- **Exercise prompt**: The records are to be copied exactly and in full.

--

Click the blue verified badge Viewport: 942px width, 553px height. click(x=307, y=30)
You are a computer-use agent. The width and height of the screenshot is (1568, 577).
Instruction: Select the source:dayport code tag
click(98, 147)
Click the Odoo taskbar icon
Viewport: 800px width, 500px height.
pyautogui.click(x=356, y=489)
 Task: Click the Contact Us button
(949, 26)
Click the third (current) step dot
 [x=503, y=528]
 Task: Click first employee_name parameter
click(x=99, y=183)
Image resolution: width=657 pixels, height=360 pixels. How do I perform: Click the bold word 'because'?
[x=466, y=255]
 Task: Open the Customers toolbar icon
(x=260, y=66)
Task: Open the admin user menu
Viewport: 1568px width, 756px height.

--

- **Result for this exercise**:
Click the blue verified badge Viewport: 942px width, 553px height. click(x=307, y=30)
You are a computer-use agent. The width and height of the screenshot is (1568, 577).
Instruction: Select the source:dayport code tag
click(98, 147)
Click the Odoo taskbar icon
Viewport: 800px width, 500px height.
pyautogui.click(x=356, y=489)
 Task: Click the Contact Us button
(949, 26)
Click the third (current) step dot
 [x=503, y=528]
 Task: Click first employee_name parameter
click(x=99, y=183)
Image resolution: width=657 pixels, height=360 pixels. How do I perform: Click the bold word 'because'?
[x=466, y=255]
 Task: Open the Customers toolbar icon
(x=260, y=66)
Task: Open the admin user menu
Viewport: 1568px width, 756px height.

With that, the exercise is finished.